─── Supplied data ───

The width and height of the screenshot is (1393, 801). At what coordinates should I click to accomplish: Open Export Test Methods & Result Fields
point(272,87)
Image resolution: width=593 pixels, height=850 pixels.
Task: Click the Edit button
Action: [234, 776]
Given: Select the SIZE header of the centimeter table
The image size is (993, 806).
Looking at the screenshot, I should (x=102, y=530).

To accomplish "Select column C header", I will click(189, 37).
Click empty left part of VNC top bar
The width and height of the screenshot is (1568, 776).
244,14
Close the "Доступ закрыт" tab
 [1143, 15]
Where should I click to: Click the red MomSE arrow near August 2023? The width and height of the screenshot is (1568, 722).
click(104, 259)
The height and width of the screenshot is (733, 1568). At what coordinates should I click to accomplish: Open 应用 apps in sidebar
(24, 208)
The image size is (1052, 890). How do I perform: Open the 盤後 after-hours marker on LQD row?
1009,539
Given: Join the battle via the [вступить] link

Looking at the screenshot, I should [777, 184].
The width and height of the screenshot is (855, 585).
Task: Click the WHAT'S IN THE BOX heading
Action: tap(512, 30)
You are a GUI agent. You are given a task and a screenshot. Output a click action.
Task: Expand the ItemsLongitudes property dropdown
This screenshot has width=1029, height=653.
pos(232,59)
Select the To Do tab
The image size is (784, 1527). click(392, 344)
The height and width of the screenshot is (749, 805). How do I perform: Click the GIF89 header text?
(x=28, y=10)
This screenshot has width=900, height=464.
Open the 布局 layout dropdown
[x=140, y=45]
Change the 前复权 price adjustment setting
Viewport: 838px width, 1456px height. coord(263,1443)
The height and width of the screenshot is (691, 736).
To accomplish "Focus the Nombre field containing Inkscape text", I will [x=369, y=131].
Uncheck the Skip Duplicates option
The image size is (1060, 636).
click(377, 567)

───

What is needed:
Output these lines exactly as they appear, from first to last.

Response to this task:
The width and height of the screenshot is (1393, 801). At what coordinates should I click to accomplish: Open Export Test Methods & Result Fields
point(272,87)
Image resolution: width=593 pixels, height=850 pixels.
Task: Click the Edit button
Action: [234, 776]
Given: Select the SIZE header of the centimeter table
The image size is (993, 806).
Looking at the screenshot, I should (x=102, y=530).

To accomplish "Select column C header", I will click(189, 37).
Click empty left part of VNC top bar
The width and height of the screenshot is (1568, 776).
244,14
Close the "Доступ закрыт" tab
 [1143, 15]
Where should I click to: Click the red MomSE arrow near August 2023? The width and height of the screenshot is (1568, 722).
click(104, 259)
The height and width of the screenshot is (733, 1568). At what coordinates should I click to accomplish: Open 应用 apps in sidebar
(24, 208)
The image size is (1052, 890). How do I perform: Open the 盤後 after-hours marker on LQD row?
1009,539
Given: Join the battle via the [вступить] link

Looking at the screenshot, I should [777, 184].
The width and height of the screenshot is (855, 585).
Task: Click the WHAT'S IN THE BOX heading
Action: tap(512, 30)
You are a GUI agent. You are given a task and a screenshot. Output a click action.
Task: Expand the ItemsLongitudes property dropdown
This screenshot has width=1029, height=653.
pos(232,59)
Select the To Do tab
The image size is (784, 1527). click(392, 344)
The height and width of the screenshot is (749, 805). How do I perform: Click the GIF89 header text?
(x=28, y=10)
This screenshot has width=900, height=464.
Open the 布局 layout dropdown
[x=140, y=45]
Change the 前复权 price adjustment setting
Viewport: 838px width, 1456px height. coord(263,1443)
The height and width of the screenshot is (691, 736).
To accomplish "Focus the Nombre field containing Inkscape text", I will [x=369, y=131].
Uncheck the Skip Duplicates option
The image size is (1060, 636).
click(377, 567)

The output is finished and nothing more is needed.